(Set exercise)
Work out how many lines of the material below contain the string "Open". Reply with that number alone.

--- start ---

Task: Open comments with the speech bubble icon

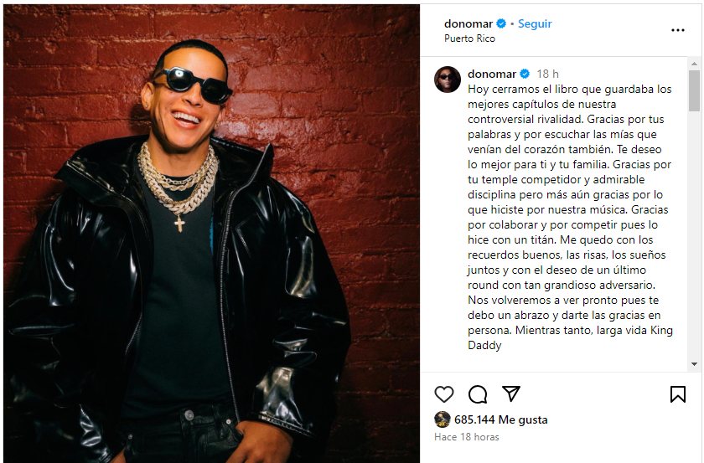Action: pyautogui.click(x=477, y=394)
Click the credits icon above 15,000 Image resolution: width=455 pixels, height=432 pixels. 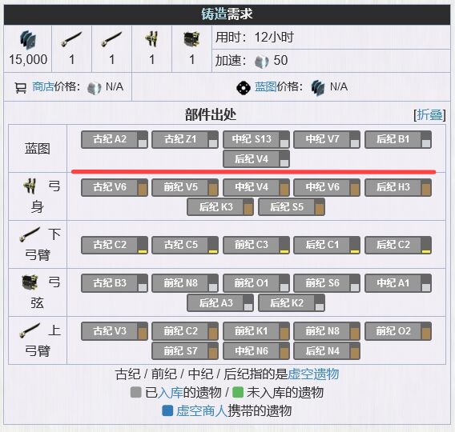28,40
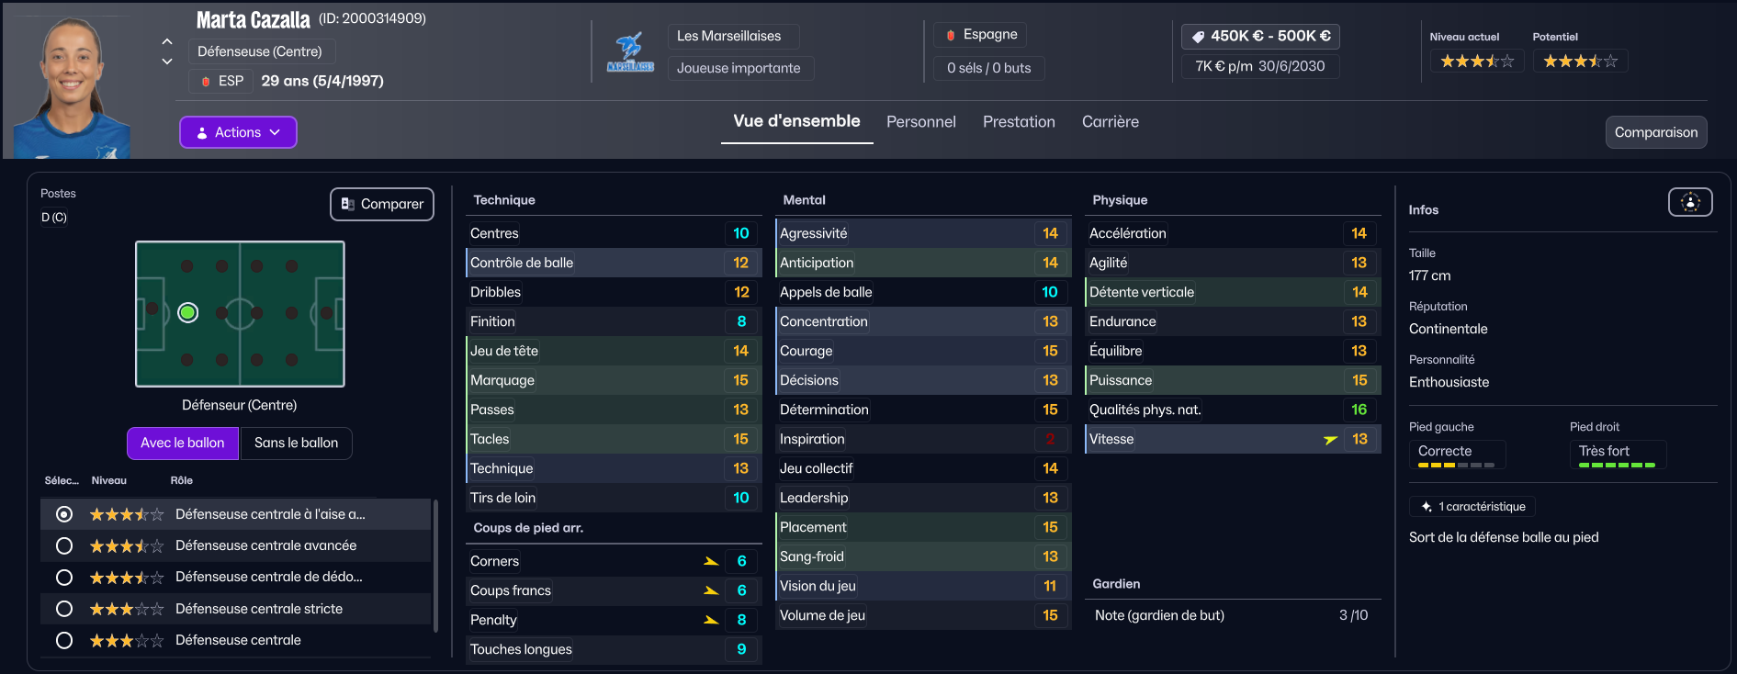
Task: Go to next player with down chevron
Action: tap(167, 62)
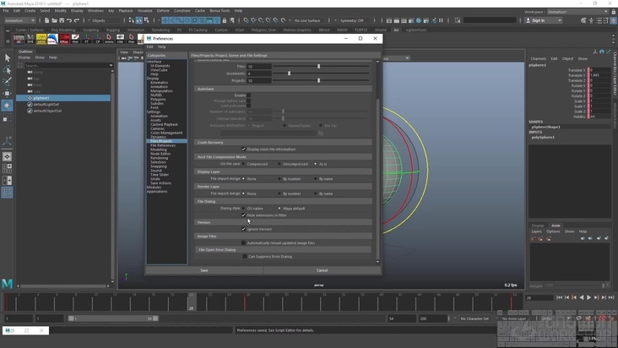
Task: Switch to the Rigging shelf tab
Action: [x=112, y=30]
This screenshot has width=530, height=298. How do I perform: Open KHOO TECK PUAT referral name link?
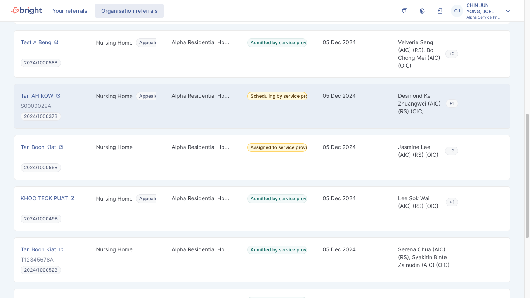pyautogui.click(x=44, y=198)
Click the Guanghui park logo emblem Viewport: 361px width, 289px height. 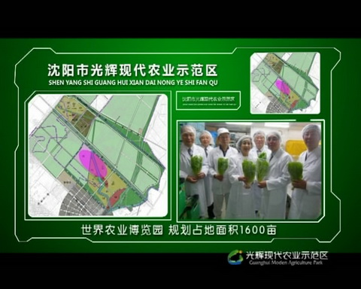pyautogui.click(x=235, y=257)
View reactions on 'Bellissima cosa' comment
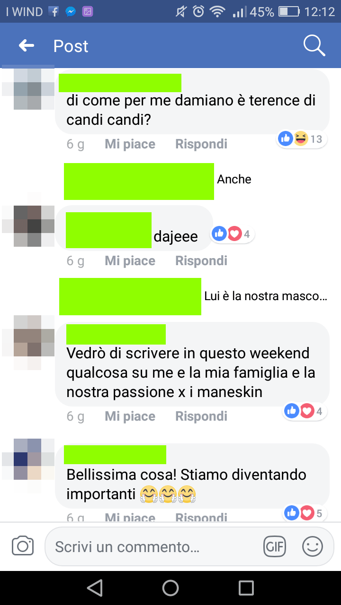The height and width of the screenshot is (605, 341). pos(305,512)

--- end ---

(Correct result)
2